Sphere perceived in 2-D
In the 19th century, mathematician Georg Bernhard Riemann postulated the existence of a fourth spatial dimension. Whilst it is possible to represent this higher dimension mathematically, it is impossible for humans to visualise this extra dimension as our brains are constrained by a three-dimensional world. To demonstrate how this is possible we can conceive how a two-dimensional being might experience a third spatial dimension. If a two-dimensional person was pulled into a three-dimensional world they would only be able to understand this higher dimension via 2-D snapshots. The diagram shows how this person would encounter a sphere: they would only be able to perceive circular cross-sections.
Riemann also argued that if a 2-D world was ridged or curved, like a crumpled piece of paper, then this would manifest itself as forces felt by the inhabitants of this world although the direct cause of these forces could not be visualised. Riemann also considered that the fourth spatial dimension could have such an impact upon our 3-D world: we experience the warping of a fourth dimension as forces such as gravity and electromagnetism. Riemann hence showed how the laws of nature became simpler and more elegant when expressed in higher dimensions.
In football it can be argued that a team adopting an extra spatial dimension will have a significant advantage over its opponents. England’s favourite masochistic example of our technical inferiority to continental opponents is the 6-3 defeat to Hungary back in 1953. England believed they were unbeatable at home, but Hungary demolished this belief by presenting England with an unrecognisable mode of football that introduced a hitherto unseen dimension to the game.
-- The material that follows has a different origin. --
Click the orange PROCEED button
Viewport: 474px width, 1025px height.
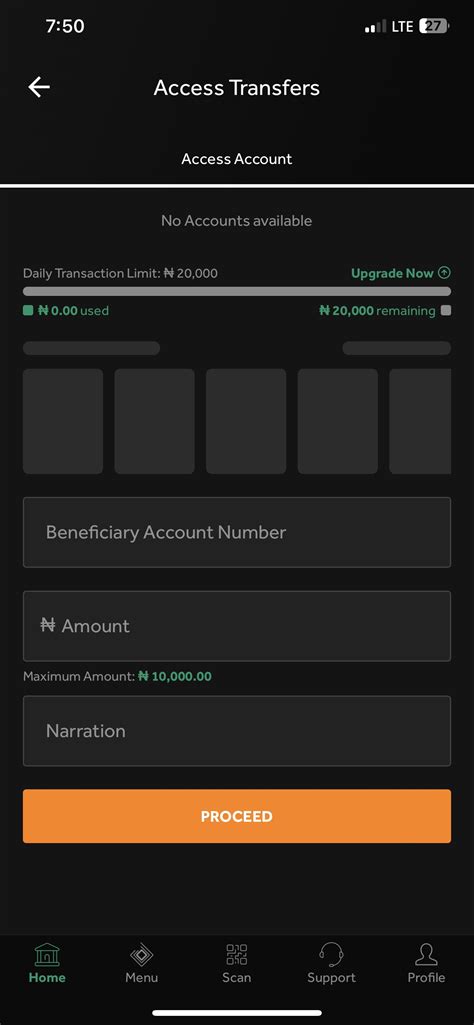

England played a W-M formation in this fixture which was established as orthodoxy: at the time it could not be conceived that there was a superior alternative. Hungary arrived on these shores and played a more flexible game under a formation which resembled 4-2-4. England were used to playing sides that also played W-M, so games had a certain symmetry with both teams playing in the same dimension. Against a different formation the players did not understand how to address their opponents. For example, the Hungarian Hidegkuti played a position akin to a withdrawn forward: England’s defence had no idea how to mark him, as he did not fit into the regular spatial parameters of the game. It was as if the England players were 2-D beings in a 3-D world: they would only have understood snapshots of the Hungarian game through the lens of their narrower perspective. They inhabited an arena being shaped by a higher footballing dimension which they were unable to fully comprehend. A two-dimensional figure can be imprisoned simply by drawing a circle around it. In a sense Hungary had England immured, as they ran rings around them from their higher dimensional plane. Football also became simpler and more elegant when expressed by the Hungarians in a higher dimension.
Perhaps a team introducing an extra-spatial dimension to football may win World Cup 2010. Arguably the only time England have introduced an extra-dimension to football (Ramsay’s wingless wonders in 1966) they were crowned world champions. If Fabio Capello finds an extra dimension, maybe England could triumph for a second time!
Imagine trying to officiate the offside law with an added dimension. You’d need three heads or something.